Diesters with various chain length (e.g., from succinate to dodecanedioate) were copolymerized with diethanolamines with either an alkyl (methyl, ethyl, n-butyl, t-butyl) or an aryl (phenyl) substituent on the nitrogen. The high tolerance of the lipase catalyst allowed the copolymerization reactions to complete in one step without protection and deprotection of the amino functional groups. Upon protonation at slightly acidic conditions, these poly(amine-co-esters) readily condense DNA and form nano-sized polyplexes. Screening studies revealed that one of these materials, poly(N-methyldiethyleneamine sebacate) (PMSC), transfected a variety of cells including HEK293, U87-MG, and 9L, with efficiency comparable to that of leading commercial products, such as Lipofectamine 2000 and PEI14. PMSC had been previously used for gene delivery, but the delivery efficiency of the enzymatically synthesized materials was approximately five orders of magnitude higher than any previously reported (Wang, et al. Synthesis and characterization of cationic micelles self-assembled from a biodegradable copolymer for gene delivery. Biomacromolecules 8, 1028-1037 (2007)) (Wang, et al. The self-assembly of biodegradable cationic polymer micelles as vectors for gene transfection. Biomaterials 28, 5358-5368 (2007)). However, these poly(amine-co-esters) were not effective for systemic delivery of nucleic acids in vivo. This may be due to the fact that the polyplexes formed by these polymers and genetic materials (1) do not have sufficient efficiency for in vivo applications and/or (2) are not stable enough in the blood and fall apart or aggregate during circulation.

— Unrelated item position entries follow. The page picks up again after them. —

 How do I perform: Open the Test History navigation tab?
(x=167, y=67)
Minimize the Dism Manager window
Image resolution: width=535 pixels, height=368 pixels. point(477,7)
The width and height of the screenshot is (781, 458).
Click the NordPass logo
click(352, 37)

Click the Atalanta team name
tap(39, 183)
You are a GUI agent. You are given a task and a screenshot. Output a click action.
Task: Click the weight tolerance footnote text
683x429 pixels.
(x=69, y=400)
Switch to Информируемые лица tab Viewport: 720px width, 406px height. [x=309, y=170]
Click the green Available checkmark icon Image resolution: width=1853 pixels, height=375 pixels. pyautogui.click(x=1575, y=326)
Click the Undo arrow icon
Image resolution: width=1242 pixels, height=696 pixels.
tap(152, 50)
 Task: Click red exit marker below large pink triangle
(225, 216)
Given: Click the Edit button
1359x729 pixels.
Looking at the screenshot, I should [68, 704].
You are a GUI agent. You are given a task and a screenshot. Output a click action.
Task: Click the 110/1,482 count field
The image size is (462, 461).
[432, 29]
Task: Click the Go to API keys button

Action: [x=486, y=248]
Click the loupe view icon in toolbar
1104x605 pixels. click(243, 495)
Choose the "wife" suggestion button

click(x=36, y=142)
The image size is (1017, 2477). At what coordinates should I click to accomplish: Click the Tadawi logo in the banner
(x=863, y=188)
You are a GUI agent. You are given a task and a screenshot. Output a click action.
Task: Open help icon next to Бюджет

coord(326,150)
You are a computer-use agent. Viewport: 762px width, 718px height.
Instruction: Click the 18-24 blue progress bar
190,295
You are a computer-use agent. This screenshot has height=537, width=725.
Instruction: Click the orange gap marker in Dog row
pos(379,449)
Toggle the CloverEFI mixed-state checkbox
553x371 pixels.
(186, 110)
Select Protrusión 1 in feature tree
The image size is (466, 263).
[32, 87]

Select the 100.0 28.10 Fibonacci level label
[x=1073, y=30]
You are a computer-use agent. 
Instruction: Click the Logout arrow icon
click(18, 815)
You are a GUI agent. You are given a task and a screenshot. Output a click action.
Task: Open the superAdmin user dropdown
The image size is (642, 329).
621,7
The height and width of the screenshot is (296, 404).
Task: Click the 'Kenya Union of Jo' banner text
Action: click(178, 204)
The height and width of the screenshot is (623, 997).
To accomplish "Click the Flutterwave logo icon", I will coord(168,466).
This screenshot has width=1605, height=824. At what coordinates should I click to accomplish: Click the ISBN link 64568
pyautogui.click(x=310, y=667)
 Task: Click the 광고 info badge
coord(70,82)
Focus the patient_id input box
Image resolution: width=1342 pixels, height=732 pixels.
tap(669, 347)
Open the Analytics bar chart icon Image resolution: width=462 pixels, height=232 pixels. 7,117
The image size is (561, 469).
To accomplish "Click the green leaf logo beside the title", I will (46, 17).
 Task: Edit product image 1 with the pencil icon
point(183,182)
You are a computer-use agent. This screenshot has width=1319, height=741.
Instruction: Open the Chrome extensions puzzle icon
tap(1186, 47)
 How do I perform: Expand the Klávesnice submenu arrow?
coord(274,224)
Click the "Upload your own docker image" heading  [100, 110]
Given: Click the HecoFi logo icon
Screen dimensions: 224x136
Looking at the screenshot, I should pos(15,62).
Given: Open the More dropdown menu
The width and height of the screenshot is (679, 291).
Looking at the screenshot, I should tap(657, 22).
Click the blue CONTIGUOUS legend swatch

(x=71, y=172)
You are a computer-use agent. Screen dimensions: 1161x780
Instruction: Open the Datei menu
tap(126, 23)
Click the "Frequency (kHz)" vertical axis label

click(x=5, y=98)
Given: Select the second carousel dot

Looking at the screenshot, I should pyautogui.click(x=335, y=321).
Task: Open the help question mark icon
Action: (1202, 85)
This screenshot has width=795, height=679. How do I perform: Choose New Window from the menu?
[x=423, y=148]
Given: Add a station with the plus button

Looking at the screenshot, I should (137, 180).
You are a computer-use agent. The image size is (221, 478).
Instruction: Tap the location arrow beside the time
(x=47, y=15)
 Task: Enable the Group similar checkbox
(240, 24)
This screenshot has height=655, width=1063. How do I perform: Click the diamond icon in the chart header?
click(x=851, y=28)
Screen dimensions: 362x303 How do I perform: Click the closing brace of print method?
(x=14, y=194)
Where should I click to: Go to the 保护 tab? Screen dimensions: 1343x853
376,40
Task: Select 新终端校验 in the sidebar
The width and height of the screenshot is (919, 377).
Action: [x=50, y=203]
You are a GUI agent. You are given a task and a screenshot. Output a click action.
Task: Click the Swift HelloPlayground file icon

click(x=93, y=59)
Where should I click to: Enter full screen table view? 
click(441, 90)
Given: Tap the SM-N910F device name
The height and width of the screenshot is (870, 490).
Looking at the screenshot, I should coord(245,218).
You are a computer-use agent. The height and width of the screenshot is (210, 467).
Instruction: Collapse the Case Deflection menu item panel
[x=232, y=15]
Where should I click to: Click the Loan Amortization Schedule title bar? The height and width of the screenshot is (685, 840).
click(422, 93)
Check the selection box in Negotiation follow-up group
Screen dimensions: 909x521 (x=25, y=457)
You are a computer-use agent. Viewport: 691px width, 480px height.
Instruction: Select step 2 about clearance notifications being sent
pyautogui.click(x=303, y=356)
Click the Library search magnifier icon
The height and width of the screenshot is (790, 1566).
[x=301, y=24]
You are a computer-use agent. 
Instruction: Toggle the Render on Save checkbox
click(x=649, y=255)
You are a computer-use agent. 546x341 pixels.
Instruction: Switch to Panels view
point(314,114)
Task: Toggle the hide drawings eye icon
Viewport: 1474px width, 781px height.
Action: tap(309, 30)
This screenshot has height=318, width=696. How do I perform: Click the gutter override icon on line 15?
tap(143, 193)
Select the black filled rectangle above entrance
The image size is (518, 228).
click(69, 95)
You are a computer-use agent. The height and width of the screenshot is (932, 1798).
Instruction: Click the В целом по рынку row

Accordingly, there remains a need for non-viral vectors suitable for efficient systemic, in vivo delivery of nucleic acids with low toxicity.
There is also a need for polymeric nanocarriers which can be prepared in as few steps as possible and in which the molecular weight and/or polymer composition can be easily controlled.
Therefore, it is an object of the invention to provide improved polymers which can effectively deliver therapeutic, diagnostic, and/or prophylactic agents in vivo, and methods of making and using thereof.
It is an object of the invention to provide improved polymers which can effectively deliver genetic materials to cells in high efficiency in vitro and are suitable for in vivo delivery of nucleic acids, and methods of making thereof.
It is also an object of the invention to provide methods of using improved polymers for systemic delivery of nucleic acids in vivo.